*Problem*
Pick out and copy every line in the entries below that contains the string "agent". Matches must have the same uppercase and lowercase letters.

::::

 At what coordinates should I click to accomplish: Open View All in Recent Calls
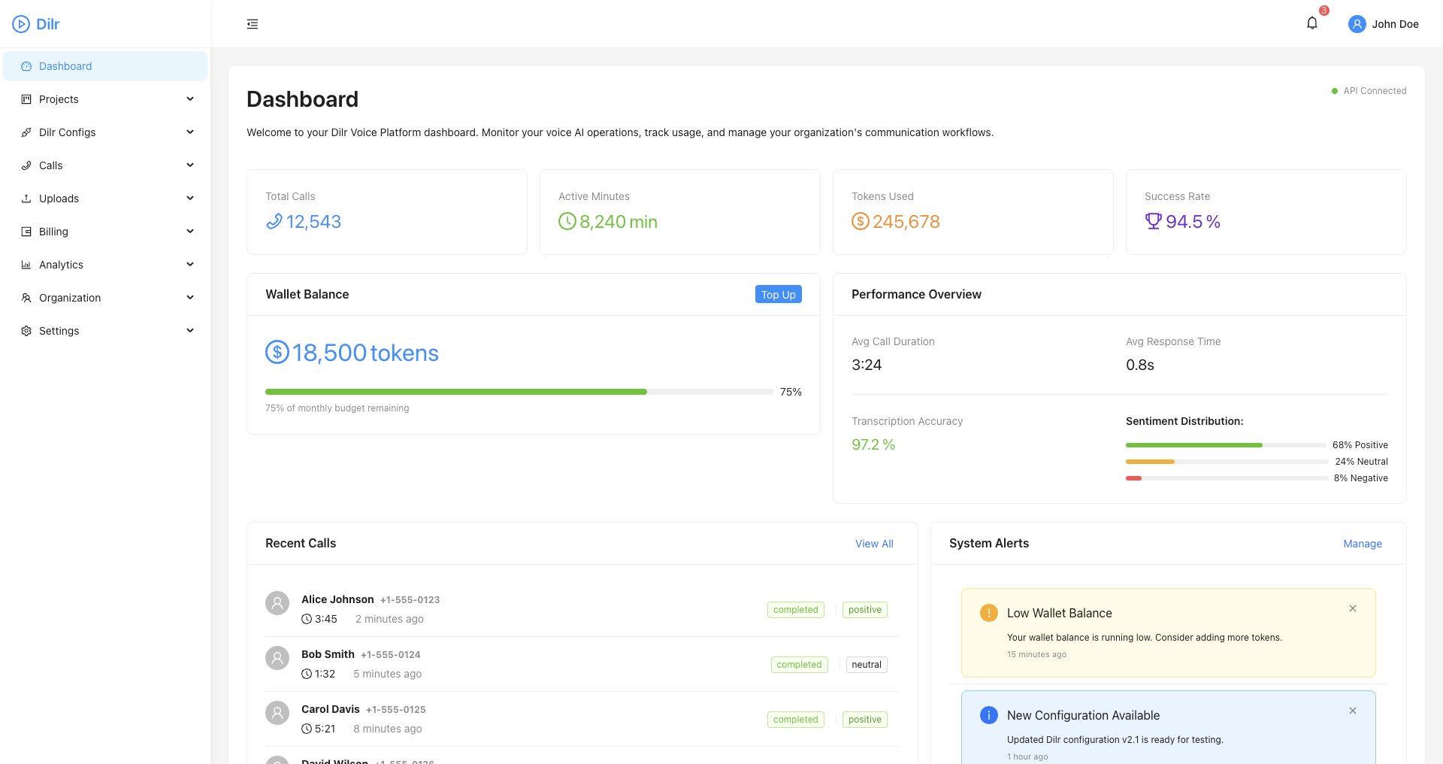point(873,543)
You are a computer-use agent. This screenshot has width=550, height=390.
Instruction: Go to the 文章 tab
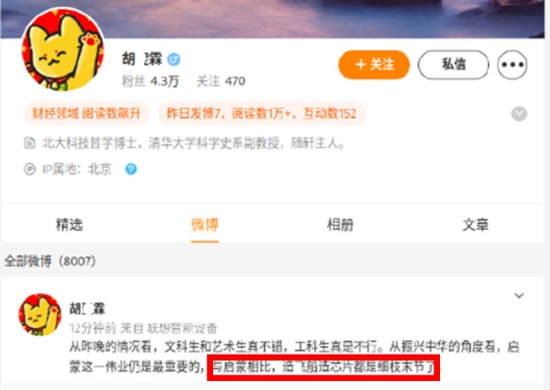pos(475,225)
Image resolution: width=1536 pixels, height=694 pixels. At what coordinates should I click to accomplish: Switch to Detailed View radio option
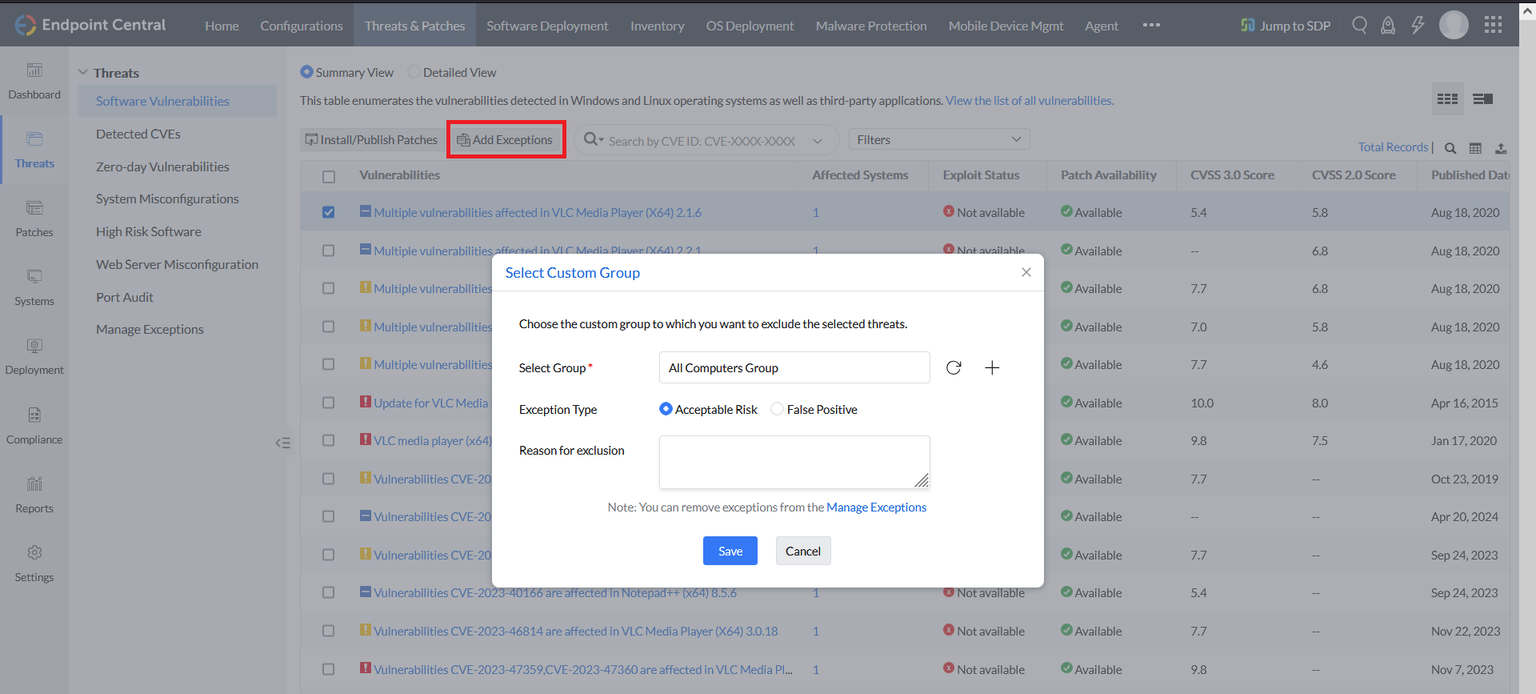(414, 72)
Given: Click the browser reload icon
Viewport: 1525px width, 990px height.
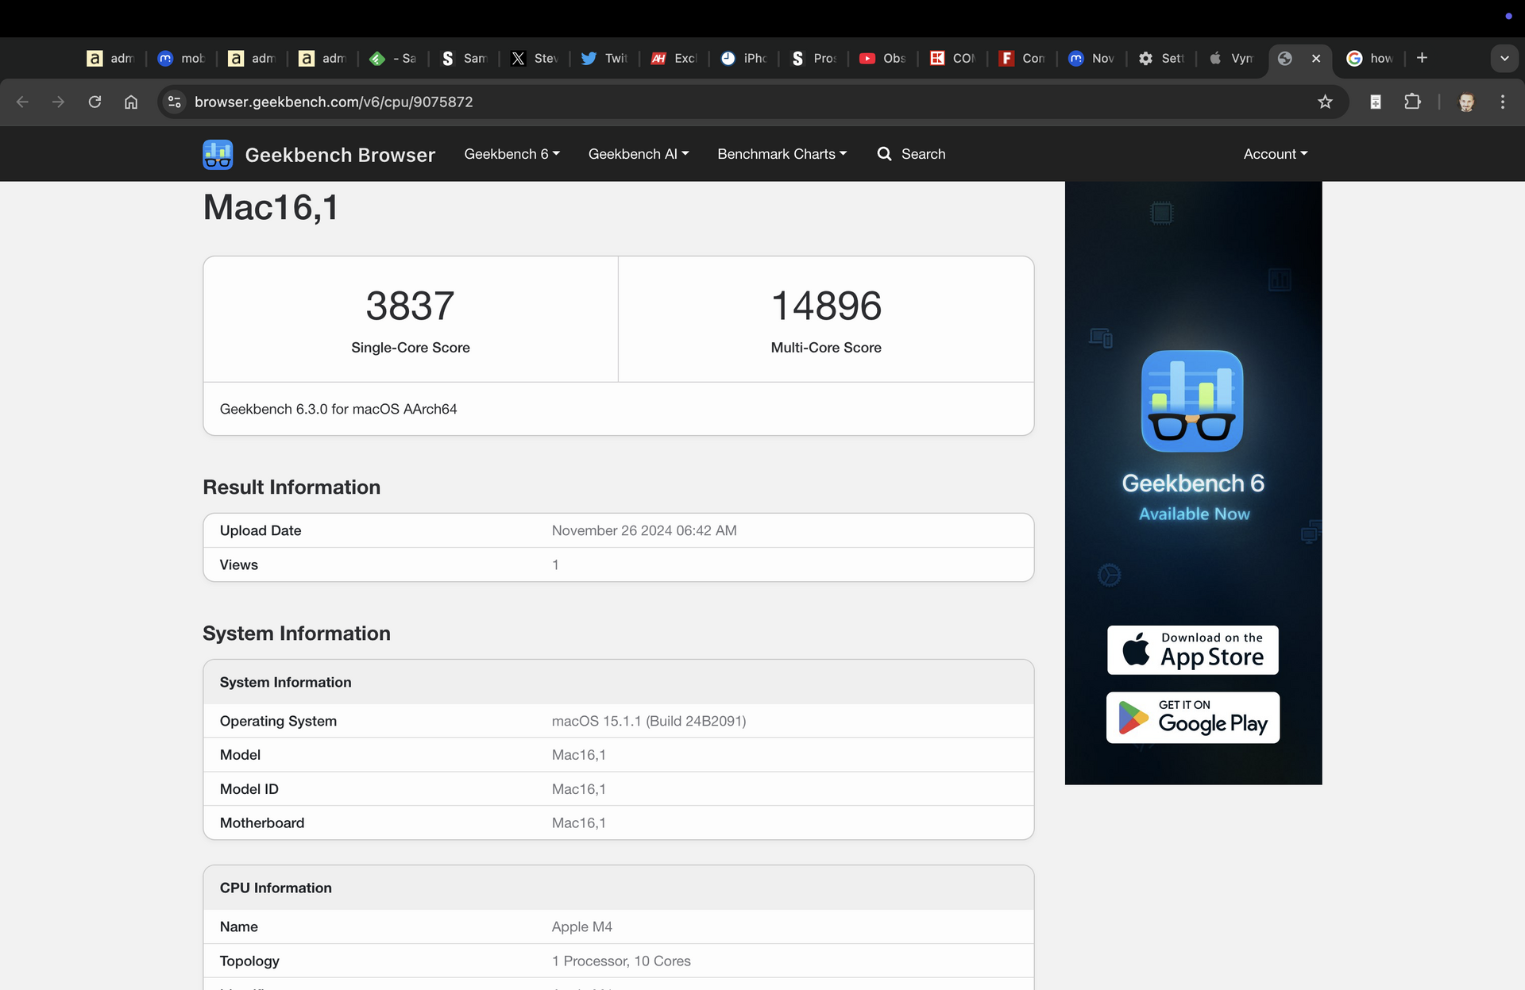Looking at the screenshot, I should 95,102.
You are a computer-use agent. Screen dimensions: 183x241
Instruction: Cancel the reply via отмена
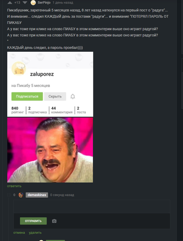pyautogui.click(x=19, y=233)
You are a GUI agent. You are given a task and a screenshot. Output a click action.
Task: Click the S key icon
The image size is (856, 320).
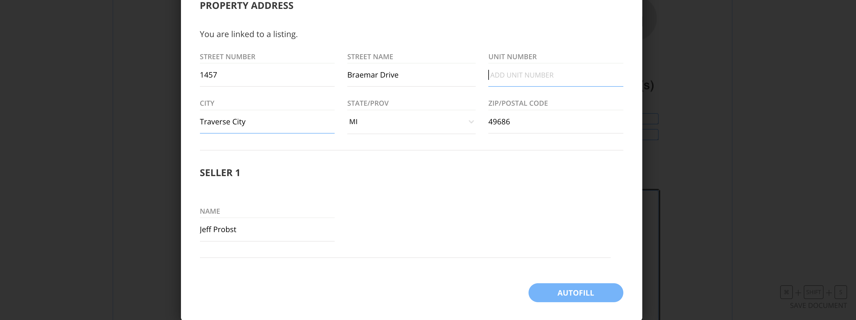click(840, 292)
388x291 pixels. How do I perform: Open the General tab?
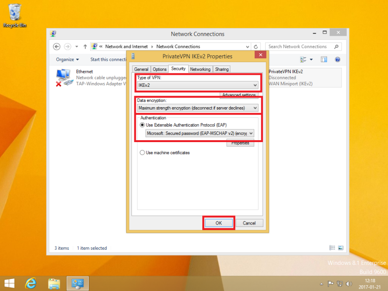[141, 69]
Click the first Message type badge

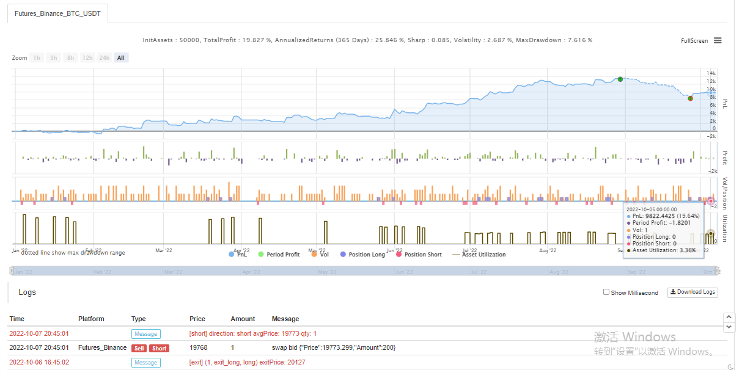[145, 334]
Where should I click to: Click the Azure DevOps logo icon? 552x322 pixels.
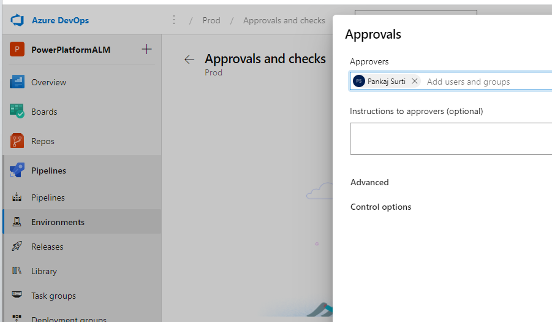tap(17, 20)
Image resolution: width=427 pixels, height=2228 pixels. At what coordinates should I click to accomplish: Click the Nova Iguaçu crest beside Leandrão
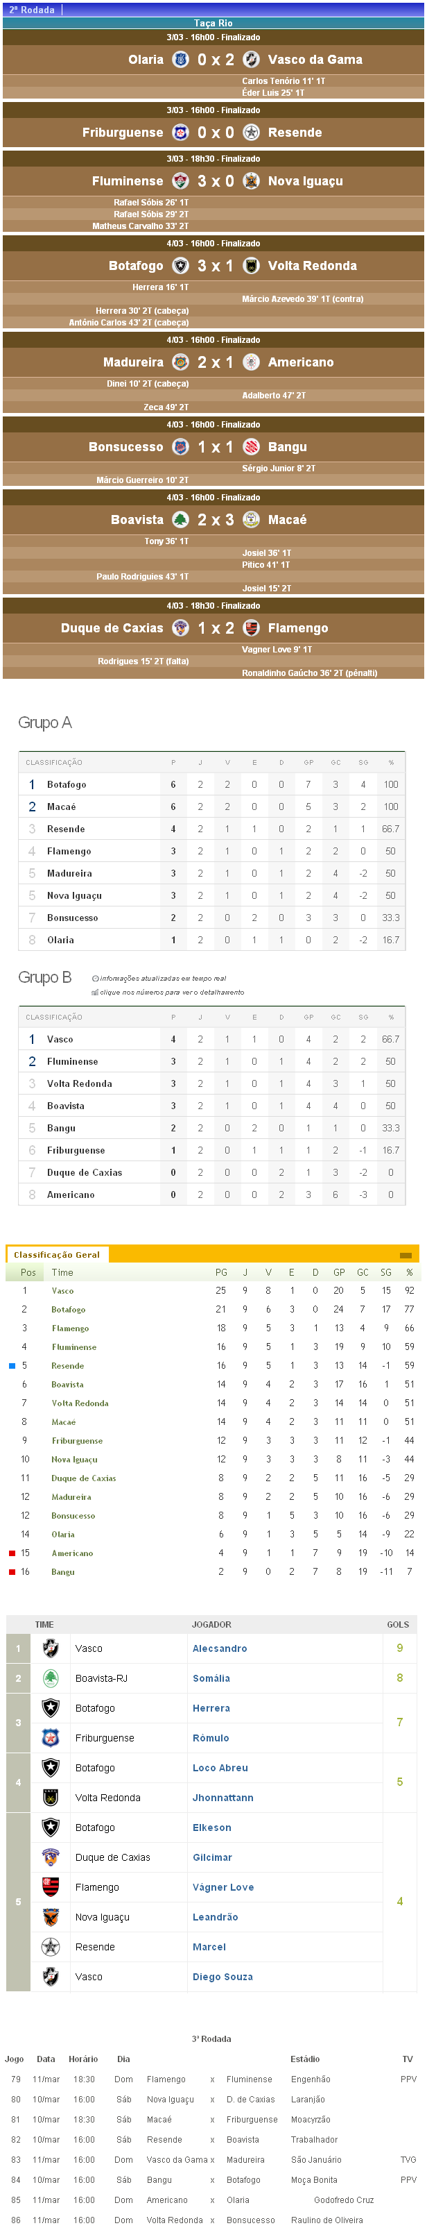(x=51, y=1917)
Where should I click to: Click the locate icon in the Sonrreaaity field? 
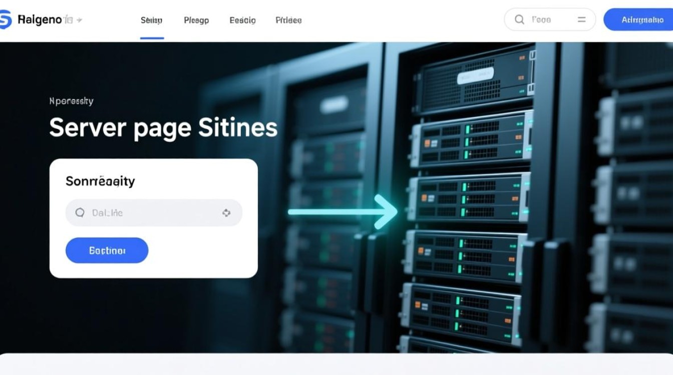click(x=226, y=213)
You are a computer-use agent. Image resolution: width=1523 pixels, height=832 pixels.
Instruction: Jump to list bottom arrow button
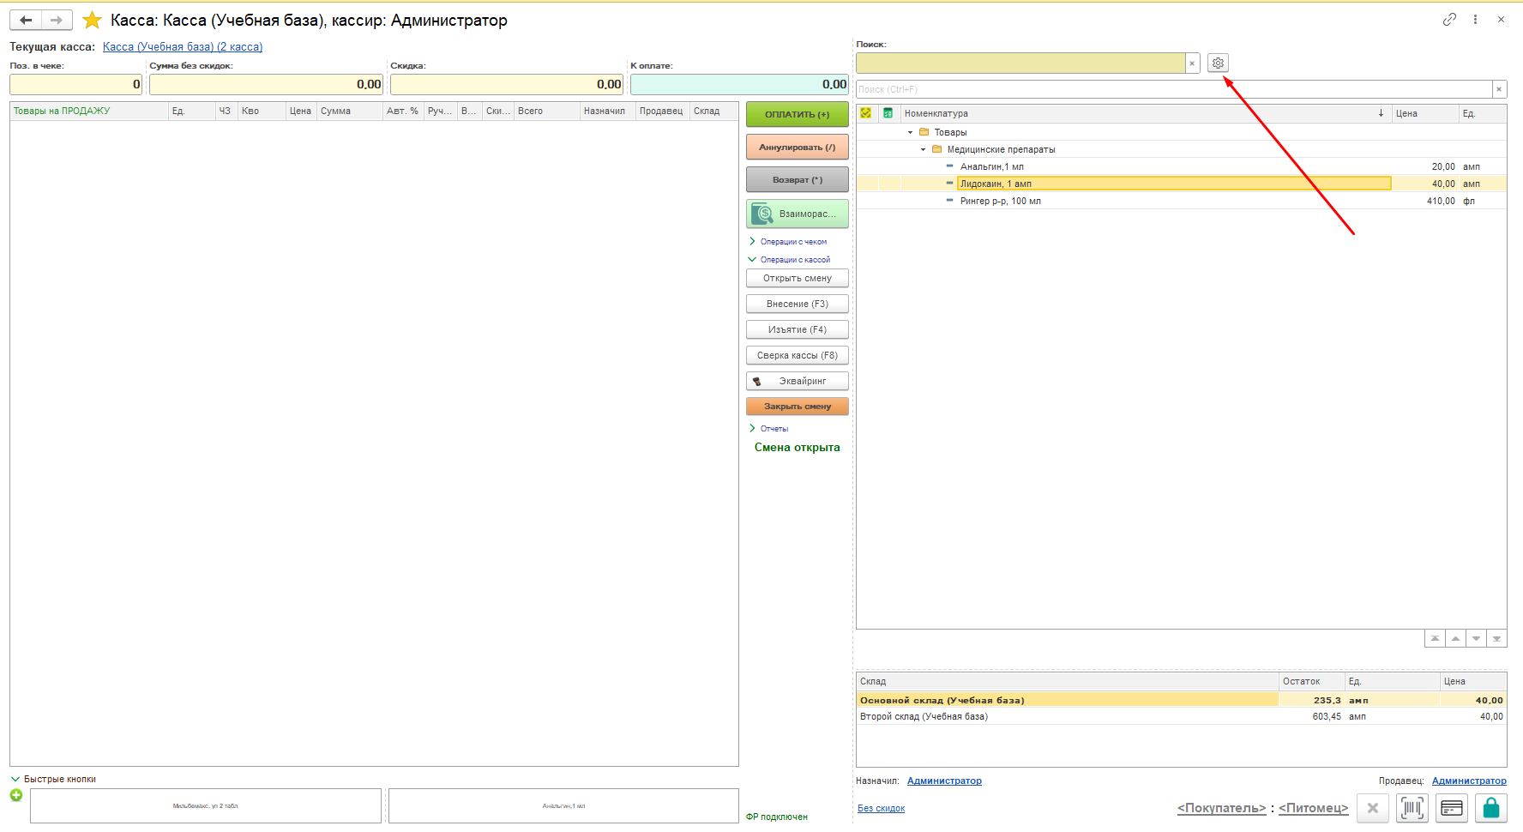pos(1496,639)
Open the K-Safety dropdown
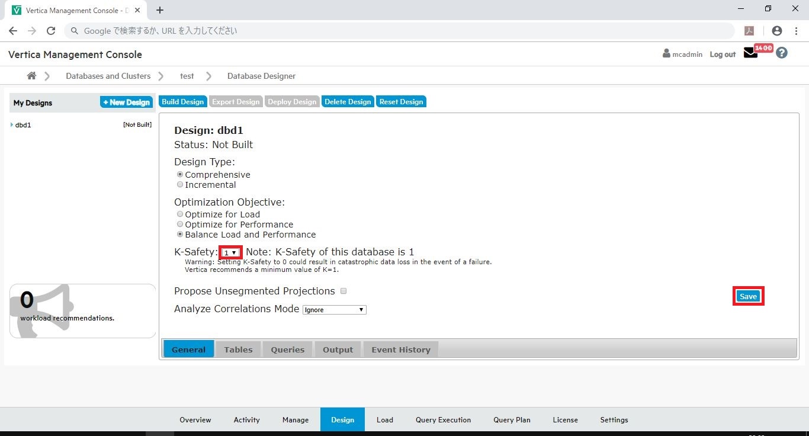The width and height of the screenshot is (809, 436). pyautogui.click(x=230, y=252)
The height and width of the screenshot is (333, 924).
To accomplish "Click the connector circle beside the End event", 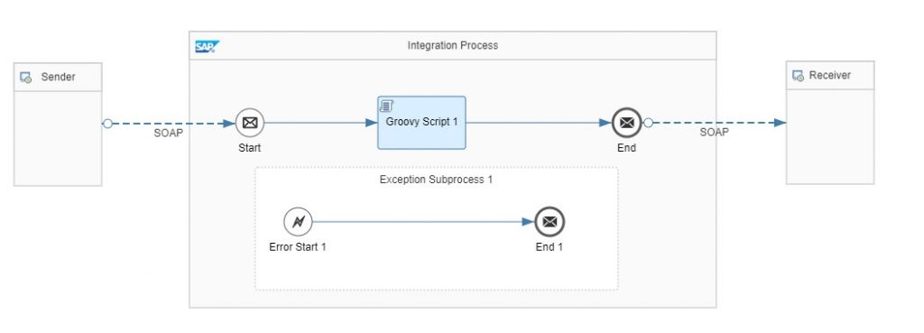I will point(648,123).
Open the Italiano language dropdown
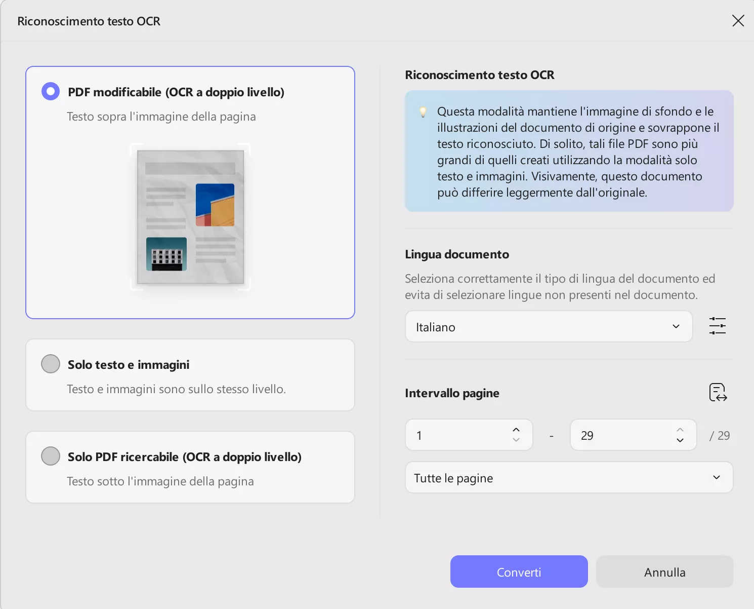This screenshot has height=609, width=754. point(549,327)
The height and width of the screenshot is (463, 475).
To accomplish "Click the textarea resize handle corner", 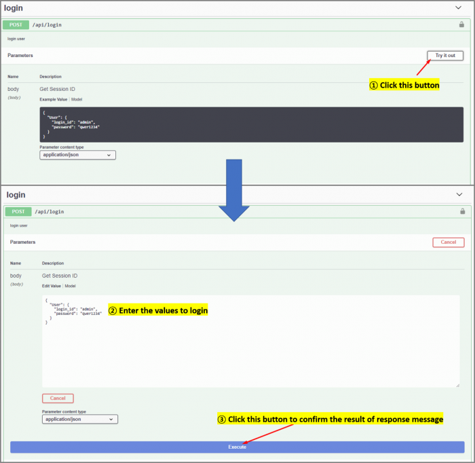I will pos(457,385).
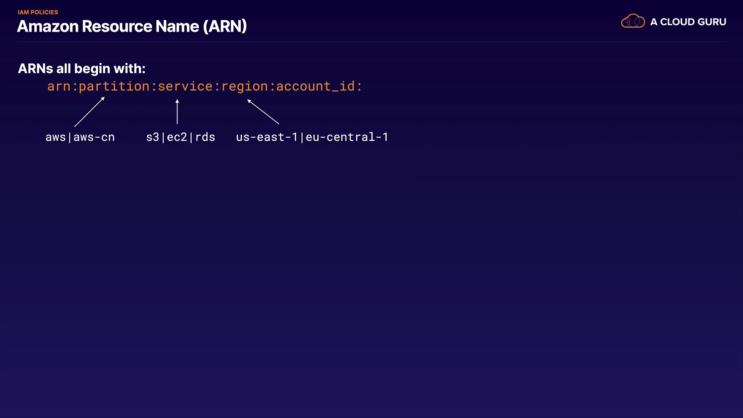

::::

*Expected answer*
You are a computer-use agent. This screenshot has width=550, height=390.
You are a computer-use agent. Screen dimensions: 183x241
You are a GUI agent. You are given a task and a screenshot. Output a click action.
You are a computer-use agent. Image resolution: width=1523 pixels, height=832 pixels.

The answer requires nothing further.